[Pixel coordinate grounding data]

>>

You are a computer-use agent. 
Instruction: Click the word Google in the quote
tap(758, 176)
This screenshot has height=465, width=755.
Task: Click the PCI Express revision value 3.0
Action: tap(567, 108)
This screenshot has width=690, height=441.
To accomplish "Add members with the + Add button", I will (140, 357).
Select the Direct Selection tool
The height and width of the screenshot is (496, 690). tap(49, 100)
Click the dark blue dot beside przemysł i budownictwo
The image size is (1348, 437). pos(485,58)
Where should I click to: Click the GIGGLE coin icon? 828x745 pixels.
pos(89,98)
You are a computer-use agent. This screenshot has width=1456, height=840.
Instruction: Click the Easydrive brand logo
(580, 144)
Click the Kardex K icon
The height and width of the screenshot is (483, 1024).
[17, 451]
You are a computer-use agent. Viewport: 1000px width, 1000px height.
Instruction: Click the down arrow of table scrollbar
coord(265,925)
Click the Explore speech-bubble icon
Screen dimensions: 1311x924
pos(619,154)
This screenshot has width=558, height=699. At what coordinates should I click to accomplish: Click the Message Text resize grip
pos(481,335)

<<

§ Task prompt: Lines from the beginning of the data above through the line containing "You are a computer-use agent. Viewport: 1000px" are to be returned exactly, and no others.

§ Result:
You are a computer-use agent. 
Instruction: Click the word Google in the quote
tap(758, 176)
This screenshot has height=465, width=755.
Task: Click the PCI Express revision value 3.0
Action: tap(567, 108)
This screenshot has width=690, height=441.
To accomplish "Add members with the + Add button", I will (140, 357).
Select the Direct Selection tool
The height and width of the screenshot is (496, 690). tap(49, 100)
Click the dark blue dot beside przemysł i budownictwo
The image size is (1348, 437). pos(485,58)
Where should I click to: Click the GIGGLE coin icon? 828x745 pixels.
pos(89,98)
You are a computer-use agent. This screenshot has width=1456, height=840.
Instruction: Click the Easydrive brand logo
(580, 144)
Click the Kardex K icon
The height and width of the screenshot is (483, 1024).
[17, 451]
You are a computer-use agent. Viewport: 1000px width, 1000px height.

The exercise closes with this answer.